Tim McCray

No. 14
- Position: Running back

Personal information
- Born: August 20, 1960 (age 65) Waycross, Georgia, U.S.

Career information
- College: Tulane

Career history
- 1984–1985: Ottawa Rough Riders
- 1986–1990: Saskatchewan Roughriders

Awards and highlights
- Grey Cup champion (1989); CFL All-Star (1989); CFL West All-Star (1989);

= Tim McCray =

American gridiron football player (born 1960)

Tim McCray (born August 20, 1960) was a Canadian Football League (CFL) running back for the Ottawa Rough Riders from 1984 through 1985, and for the Saskatchewan Roughriders in 1986 through 1990. He was an All-Star in 1989, the same year the Roughriders won the 77th Grey Cup.

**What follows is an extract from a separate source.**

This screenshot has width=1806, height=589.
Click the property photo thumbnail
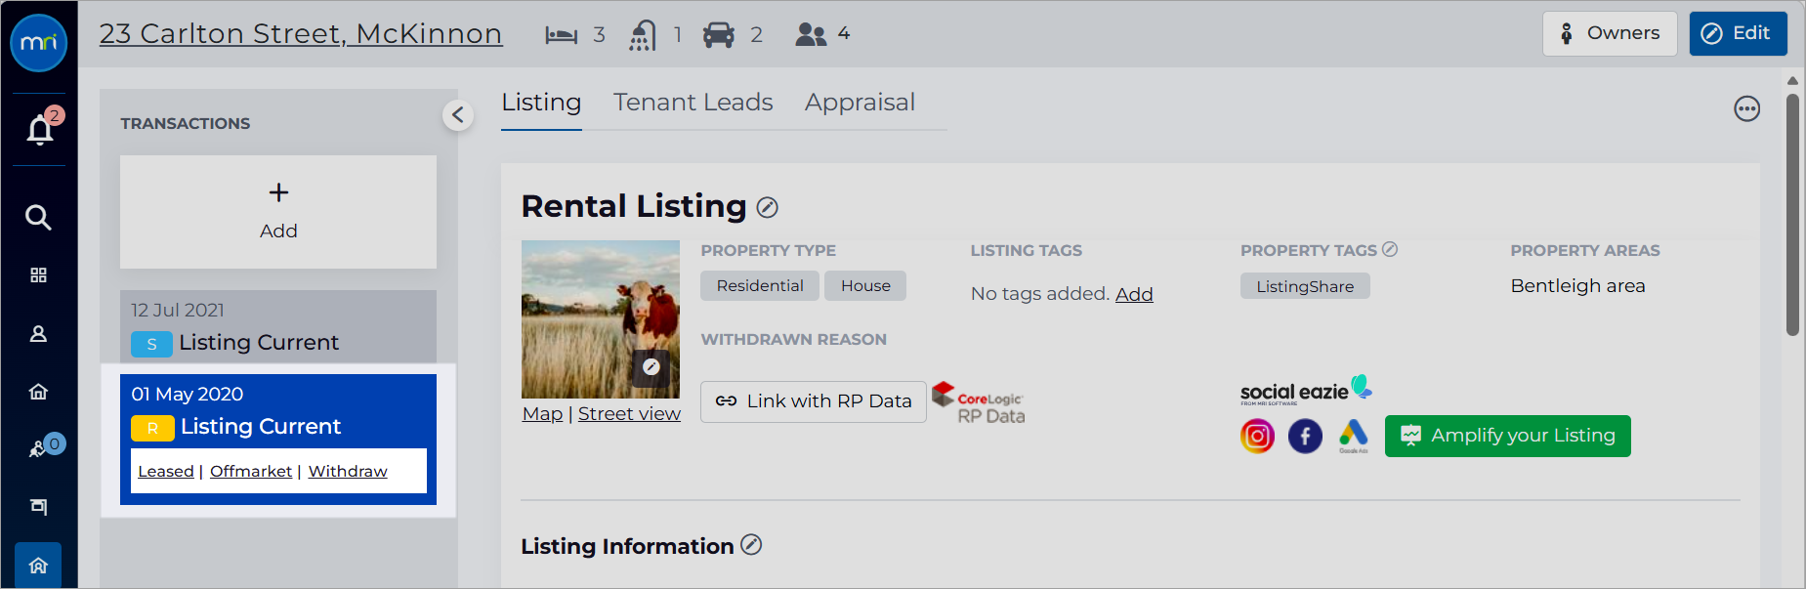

In 1989, Tim won his first Grey Cup and was selected to the All-West and All-CFL All-Star team for the first time. He established career highs in all offensive categories as well as leading the CFL and breaking the Roughriders record for all-purpose yardage in the season with 2,684 yards. Tim became the sixth Roughrider to break the 1,000-rushing-yard mark with 1,285 yards rushing. Tim placed second in the club with 75 receptions for 749 yards. Tim also led the Roughriders in kick-off returns with 650 yards on 29 returns for a 22.4 average. Tim was the 1989 Saskatchewan Roughriders Molson Cup winner as selected by the fans as the most Popular Player.